As Venezuela collapses, many people say, “don’t blame socialism.”
“Blaming socialism for Venezuela’s riches to rags story is grossly misleading,” an Al Jazeera reporter claims.
John Oliver claims: “If you follow conservative media at all you might have seen it frequently painted as the inevitable dire consequences of a socialist government.” Oliver blames it instead on “epic mismanagement.”
But John Stossel says: “Mismanagement is what happens under socialist governments. It always happens, because no group of central planners is wise enough to manage an entire economy. Even if they have good intentions, the socialists eventually run out of other people’s money.”
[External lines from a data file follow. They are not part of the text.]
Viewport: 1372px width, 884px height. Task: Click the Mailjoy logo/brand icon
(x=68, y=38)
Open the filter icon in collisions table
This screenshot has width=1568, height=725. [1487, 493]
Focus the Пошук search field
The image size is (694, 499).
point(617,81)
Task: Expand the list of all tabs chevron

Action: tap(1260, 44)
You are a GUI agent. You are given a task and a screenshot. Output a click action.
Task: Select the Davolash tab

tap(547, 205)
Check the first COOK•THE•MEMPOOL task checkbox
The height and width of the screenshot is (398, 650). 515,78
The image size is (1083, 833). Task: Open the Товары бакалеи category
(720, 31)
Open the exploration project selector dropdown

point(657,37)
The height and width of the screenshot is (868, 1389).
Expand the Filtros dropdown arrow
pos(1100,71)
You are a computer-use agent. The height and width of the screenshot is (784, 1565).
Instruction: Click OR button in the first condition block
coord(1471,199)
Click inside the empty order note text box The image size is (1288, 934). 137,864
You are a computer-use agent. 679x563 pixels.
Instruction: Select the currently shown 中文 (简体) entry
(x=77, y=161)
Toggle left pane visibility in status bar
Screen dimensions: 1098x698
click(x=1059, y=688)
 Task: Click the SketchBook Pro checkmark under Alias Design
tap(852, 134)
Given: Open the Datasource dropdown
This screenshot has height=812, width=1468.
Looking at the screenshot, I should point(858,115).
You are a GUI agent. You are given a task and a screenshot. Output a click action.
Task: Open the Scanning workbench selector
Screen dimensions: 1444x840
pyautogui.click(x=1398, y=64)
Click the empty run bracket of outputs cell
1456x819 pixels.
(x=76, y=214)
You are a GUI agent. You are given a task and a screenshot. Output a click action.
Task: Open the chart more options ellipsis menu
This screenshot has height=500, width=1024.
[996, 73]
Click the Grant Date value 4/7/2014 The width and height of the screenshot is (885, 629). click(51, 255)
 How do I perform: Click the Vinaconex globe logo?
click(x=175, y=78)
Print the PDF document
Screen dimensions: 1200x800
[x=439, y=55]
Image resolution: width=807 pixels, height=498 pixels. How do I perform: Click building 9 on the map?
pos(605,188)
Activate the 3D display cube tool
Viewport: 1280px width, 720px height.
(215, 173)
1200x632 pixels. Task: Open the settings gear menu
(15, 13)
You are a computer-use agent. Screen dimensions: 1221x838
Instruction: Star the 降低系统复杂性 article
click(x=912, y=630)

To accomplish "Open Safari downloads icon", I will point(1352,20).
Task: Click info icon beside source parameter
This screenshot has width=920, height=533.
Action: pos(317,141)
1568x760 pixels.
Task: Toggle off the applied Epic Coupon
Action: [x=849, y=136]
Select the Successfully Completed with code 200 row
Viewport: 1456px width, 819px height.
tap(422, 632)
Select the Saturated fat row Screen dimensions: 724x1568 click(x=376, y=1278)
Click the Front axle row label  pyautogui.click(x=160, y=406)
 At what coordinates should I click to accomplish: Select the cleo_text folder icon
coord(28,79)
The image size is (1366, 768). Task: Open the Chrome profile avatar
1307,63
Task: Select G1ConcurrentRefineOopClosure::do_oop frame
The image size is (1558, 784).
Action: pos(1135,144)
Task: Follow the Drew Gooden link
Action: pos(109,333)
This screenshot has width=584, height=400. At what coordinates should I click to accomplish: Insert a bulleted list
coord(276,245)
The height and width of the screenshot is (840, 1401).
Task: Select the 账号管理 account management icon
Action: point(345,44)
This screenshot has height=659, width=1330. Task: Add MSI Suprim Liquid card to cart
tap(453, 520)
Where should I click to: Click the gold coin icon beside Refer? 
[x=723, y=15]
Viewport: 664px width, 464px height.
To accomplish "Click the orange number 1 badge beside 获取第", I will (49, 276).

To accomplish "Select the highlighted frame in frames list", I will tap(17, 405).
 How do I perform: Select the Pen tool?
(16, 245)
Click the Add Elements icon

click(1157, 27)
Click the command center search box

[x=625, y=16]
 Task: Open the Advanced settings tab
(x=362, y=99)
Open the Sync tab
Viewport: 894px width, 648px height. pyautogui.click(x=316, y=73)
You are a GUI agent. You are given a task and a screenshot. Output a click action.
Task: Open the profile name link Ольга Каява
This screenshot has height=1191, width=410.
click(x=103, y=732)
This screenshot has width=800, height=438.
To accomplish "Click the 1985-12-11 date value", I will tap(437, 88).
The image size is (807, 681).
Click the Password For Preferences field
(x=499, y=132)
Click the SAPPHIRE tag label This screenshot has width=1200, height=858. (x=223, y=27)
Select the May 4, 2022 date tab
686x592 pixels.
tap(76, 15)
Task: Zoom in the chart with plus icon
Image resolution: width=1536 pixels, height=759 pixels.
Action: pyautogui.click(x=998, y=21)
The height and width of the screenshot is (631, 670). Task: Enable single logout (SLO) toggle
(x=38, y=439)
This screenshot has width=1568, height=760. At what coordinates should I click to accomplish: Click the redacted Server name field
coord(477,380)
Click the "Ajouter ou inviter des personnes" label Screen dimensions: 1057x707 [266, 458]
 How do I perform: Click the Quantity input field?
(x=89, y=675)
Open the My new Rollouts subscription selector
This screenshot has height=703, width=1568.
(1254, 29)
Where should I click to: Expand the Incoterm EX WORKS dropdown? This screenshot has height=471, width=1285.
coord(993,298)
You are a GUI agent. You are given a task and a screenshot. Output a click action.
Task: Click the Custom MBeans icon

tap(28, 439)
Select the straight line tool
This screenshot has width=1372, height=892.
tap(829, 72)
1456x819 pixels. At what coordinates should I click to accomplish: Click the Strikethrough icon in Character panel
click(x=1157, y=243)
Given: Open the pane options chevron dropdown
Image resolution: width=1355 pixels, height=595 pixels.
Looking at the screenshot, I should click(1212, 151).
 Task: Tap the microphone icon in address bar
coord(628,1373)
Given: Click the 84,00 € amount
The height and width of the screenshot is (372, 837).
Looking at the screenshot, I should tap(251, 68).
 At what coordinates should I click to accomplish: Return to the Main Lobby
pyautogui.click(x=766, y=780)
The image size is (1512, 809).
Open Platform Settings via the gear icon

In Venezuela, when their socialist government ran out of money, they just printed more. When business owners raised prices to keep up with inflation, the government often took away their businesses.
Yet celebrities praised Hugo Chavez, who started Venezuela’s socialism. Model Naomi Campbell visited Chavez, calling him “a rebel angel.”
Hugo Chavez is dead. He leaves behind a country ruined by populist policies he referred to as “Socialism of the 21st Century.” Venezuela under 14 years of Chavez’s leadership benefited from about $1 trillion in revenues from the oil bonanza but has little to show for it. Instead, the country has largely followed the path described by economists Rudi Dornbusch and Sebastian Edwards in their 1991 classic, The Macroeconomics of Populism in Latin America.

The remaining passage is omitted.